> _What is needed_:
Please set down only the lines from the one containing "Where should I" through the end of the entries below, exactly, minus any pictures.

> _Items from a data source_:
______________________________
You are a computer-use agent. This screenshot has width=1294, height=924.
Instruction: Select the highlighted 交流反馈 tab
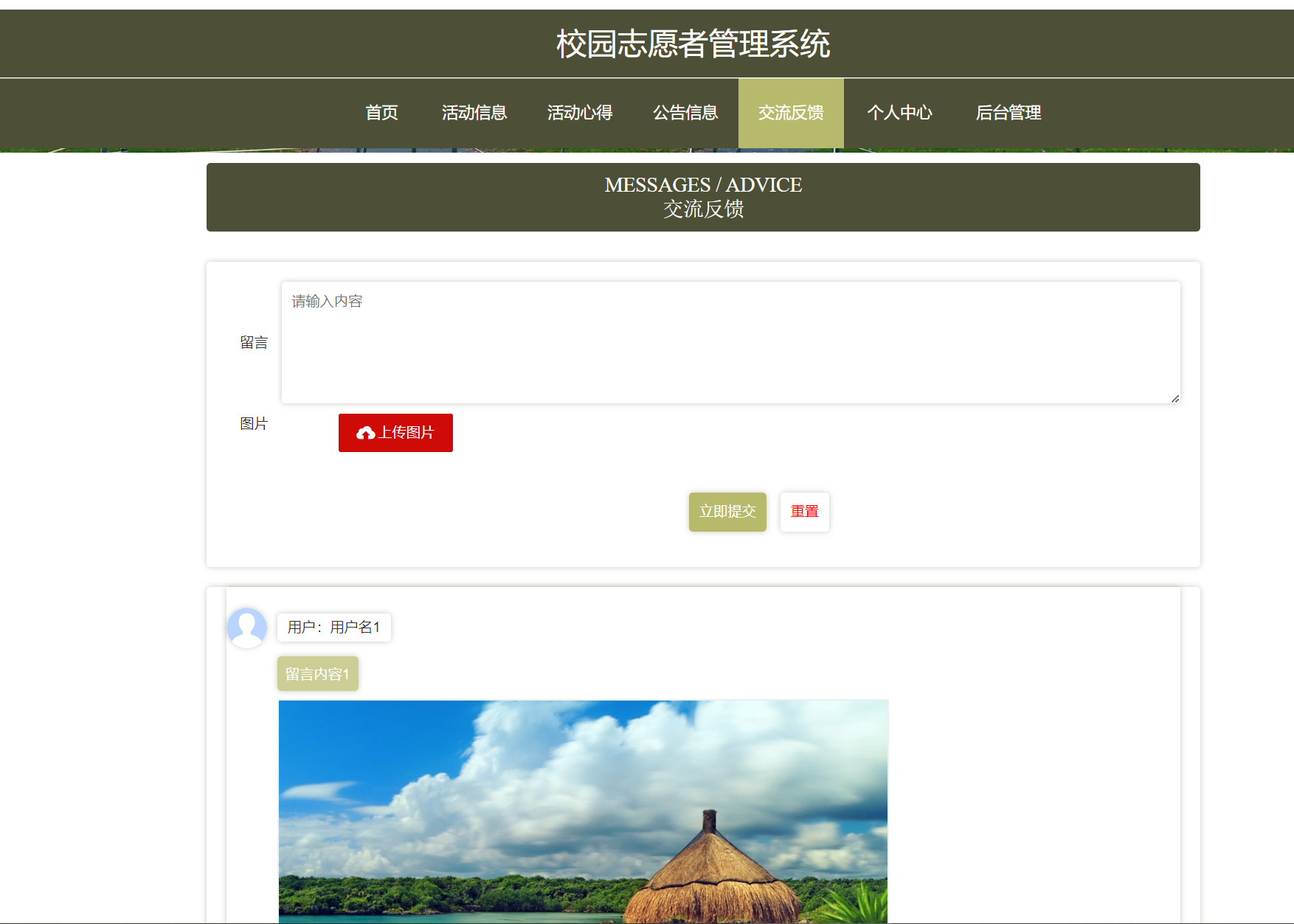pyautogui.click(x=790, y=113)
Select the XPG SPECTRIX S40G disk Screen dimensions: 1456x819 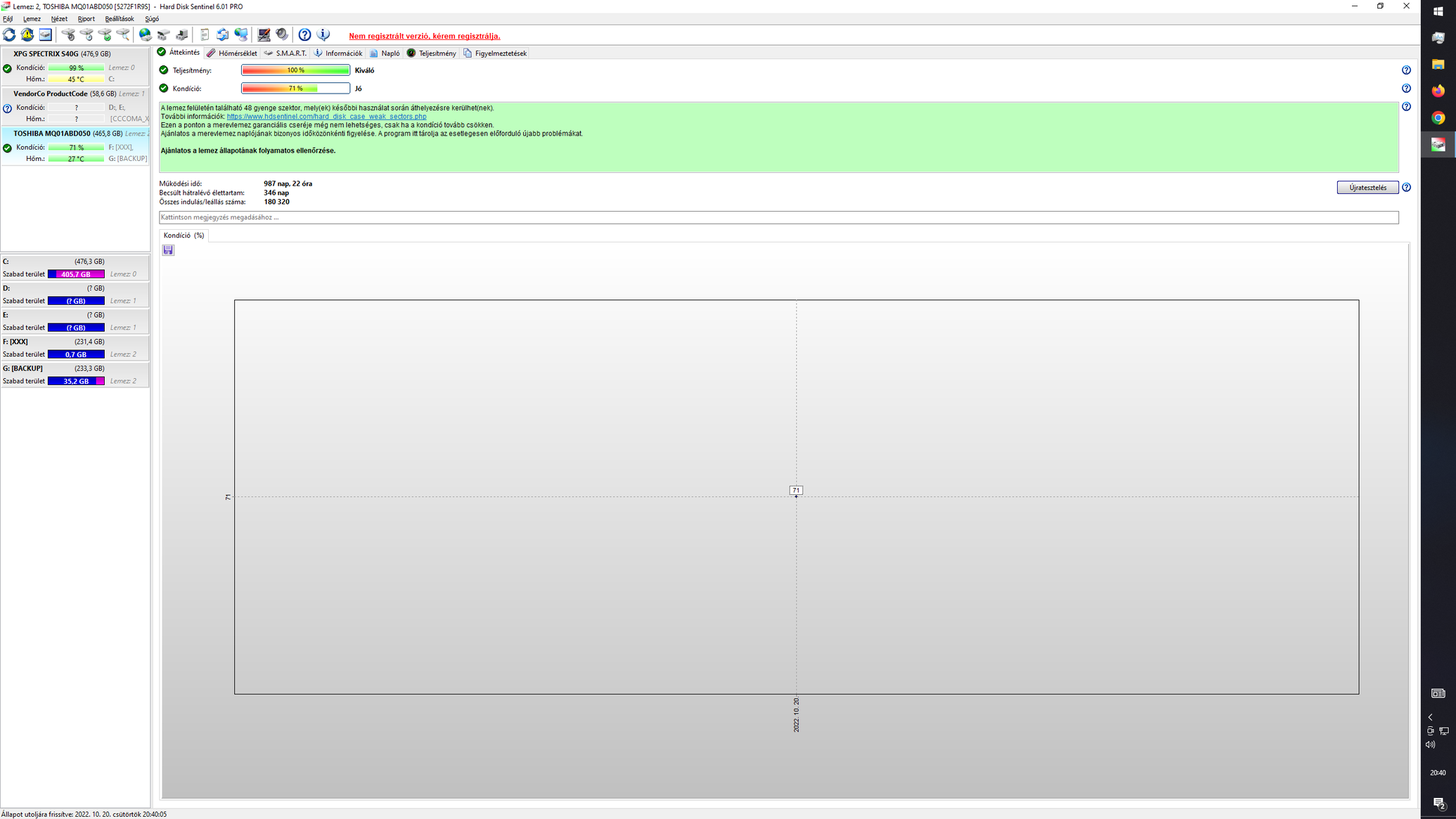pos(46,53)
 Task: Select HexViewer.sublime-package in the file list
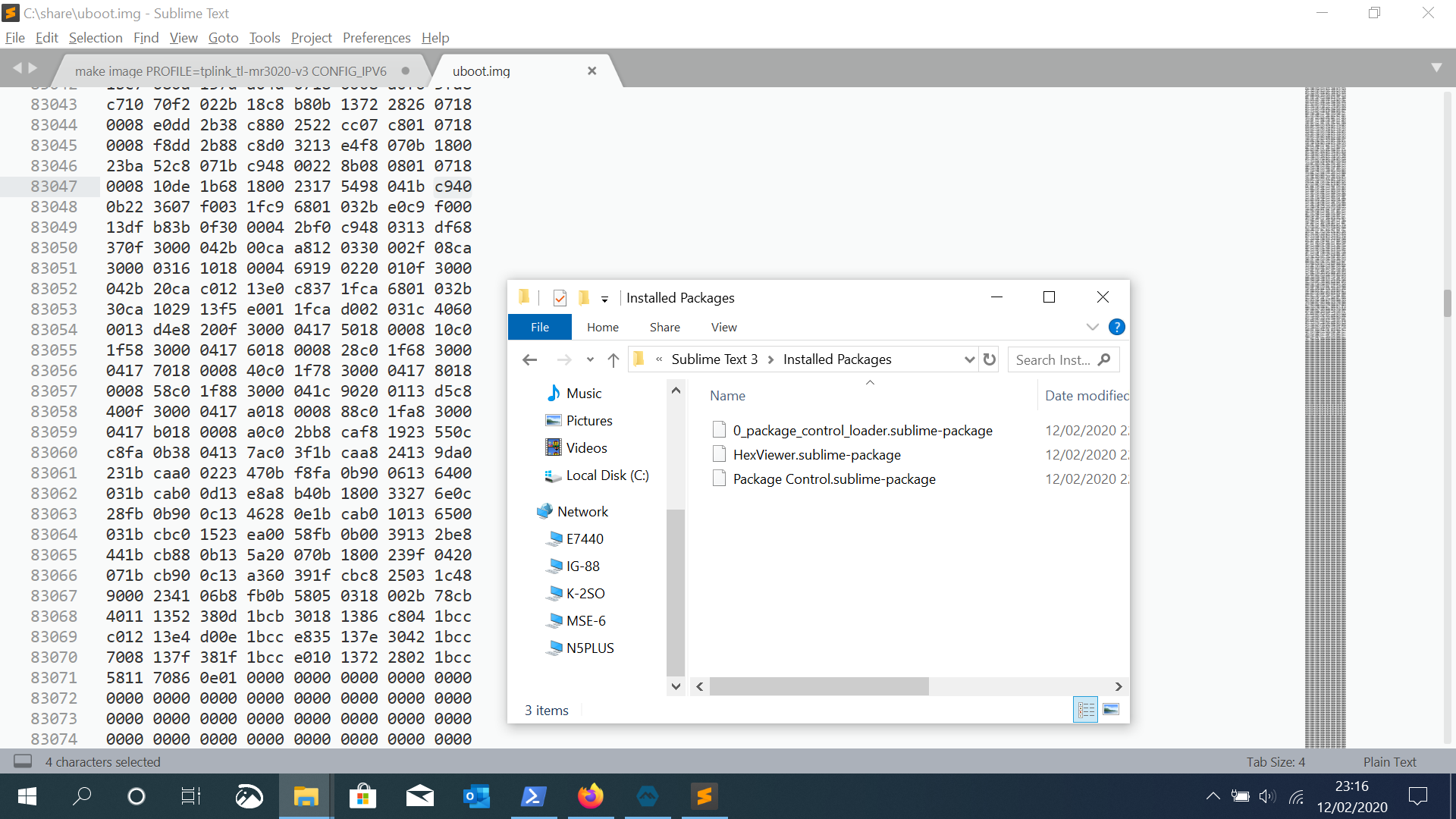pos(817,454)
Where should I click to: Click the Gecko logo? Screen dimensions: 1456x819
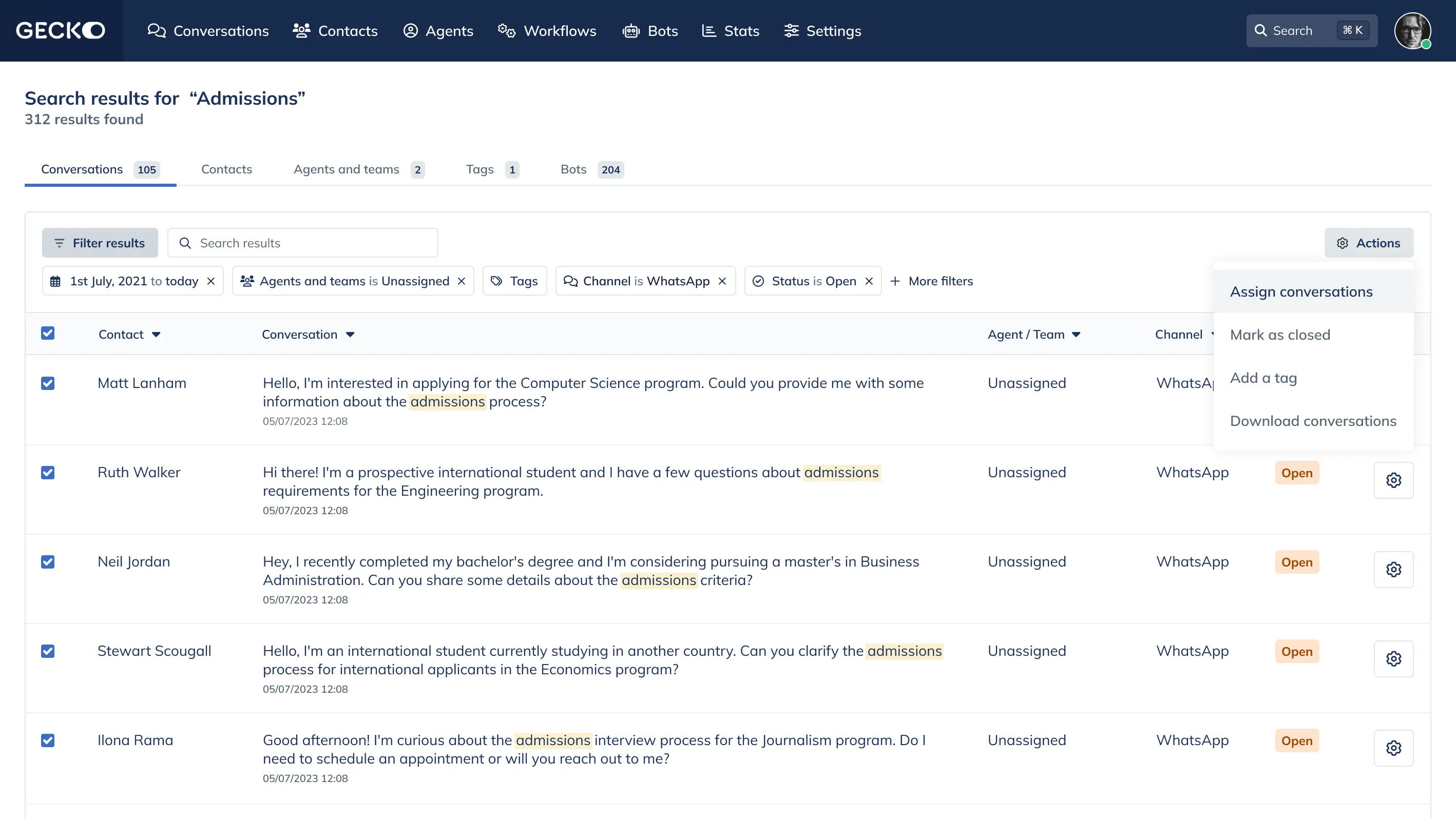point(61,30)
______________________________
> _Result_:
Where should I click to: Click the Gecko logo? Screen dimensions: 1456x819
point(61,30)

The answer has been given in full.